DistinguishedPapyrus said:


> No I just used a straight edge all the way down the MDF piece. The piece I was trimming needed to come all the way to the bit until the bearing was riding the wenge, and that determined the depth stop point. If it was just a single piece of wood I was trying to trim I would've built up the edge of the MDF on the recieving side after the bit with a veneer or even spray glued a strip of poasterboard (it's basically MDF, compressed wood fibers). I have done something similar to that before though that I'll try to post pics of tomorrow if I can get some time to.



Who needs an adjustable outfeed table when you can just DIY something up?


----------



## DistinguishedPapyrus (Mar 25, 2015)

this is the other router / joiner jig thing I was talking about. MDF sheet on top of the table, half of it has a piece of poaster board spray glued to it. Router bit sticks up to be flush with the poaster board. start your piece of stock on the left side sliding it back and forth over the bit and moving from the bare MDF to the poaster board side and it'll shave off really thin layers each pass. 

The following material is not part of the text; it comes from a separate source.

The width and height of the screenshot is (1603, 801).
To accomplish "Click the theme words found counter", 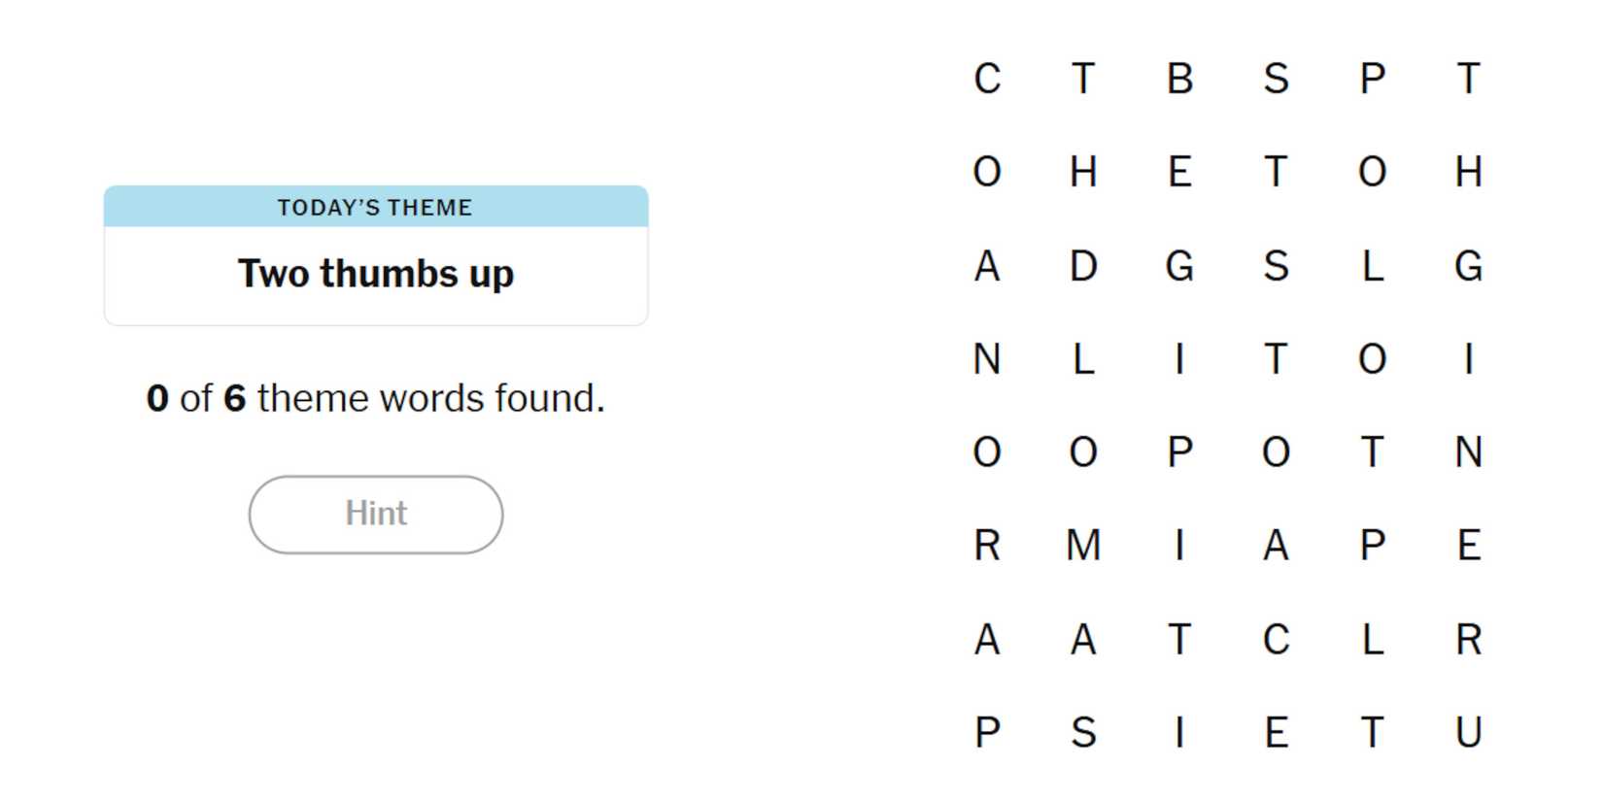I will tap(376, 398).
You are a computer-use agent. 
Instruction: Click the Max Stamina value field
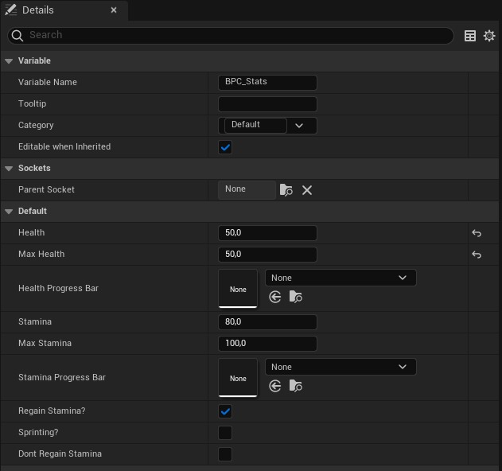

Takes some time to get it set up right and get a good feel for it but can be used effectively. 

This helps in alot of things, I used it to sort of re-surface a headstock cap.


----------



## immortalx (Mar 25, 2015)

That's a very nice jig man! I've only seen this setup with a router fence (like on your other jig), but this one is pure genius! Thanks for sharing that!


----------



## electriceye (Mar 25, 2015)

Can't wait to see more! 

How thick is that body?? It looks huge, but maybe it's just the picture.


----------



## DistinguishedPapyrus (Mar 25, 2015)

It's the standard 1.75" blank. It is a little thick for my taste so I'm probably gonna mill it down some depending on how the whole guitar balances after I make a little more progress into this build.


----------



## DistinguishedPapyrus (Apr 3, 2015)

I finally got a few days off so I got back in the garage on this build, just did some neck work today. Got the neck blank flattened, leveled, scarf joint cut and glued...


I was worried it would be too thin, turns out after this initial flattening, its 0.92", enough to make it happen 





Cut the scarf joint with the router on angled rails.





After sanding. How nice a raw scarf joint looks... 





Clamping up the jont I used 6 clamps... which leads me to wonder, does anybody have any advice on the appropriate amount of clamping pressure to use? I've always just clamped the crap out of it, but if I remember I think I read somewhere that this could "choke out" the joint??? does this ring a bell at all?





Again, just working with what I got... drill press, chisel and hammer for bulk material removal on the excess headstock material above the 1st fret area.





Cleaned up real nice with the router table and sanding. It did get a few real light tear outs on the fretboard face of the blank cause I went a little too fast over the router bit, I have to thin the blank down a little past that 0.92" mark, but at this point I'm happy with today's results and I'm not worried about having to take a hair bit more off.









Tomorrow I'm gonna try to cut the neck to its final taper, possibly cut the neck pocket in the body too, and see what else I can get done.


----------



## DistinguishedPapyrus (Apr 4, 2015)

More progress!!!

Truss rod slot has been cut on the table router, neck tapered.





This is the way I've been doing neck pockets for a while. Clamp up the neck exactly where it'll be positioned, build up straight edge pieces around the heel then take away the neck and the pocket template remains perfectly in place and the right size too. The straight edge pieces are usable for plenty of other work.





B-E-A-utiful!





It passes the pocket test, sorry for the blurry shot. I's kinda dificult to hold the guitar in one hand and camera in the other.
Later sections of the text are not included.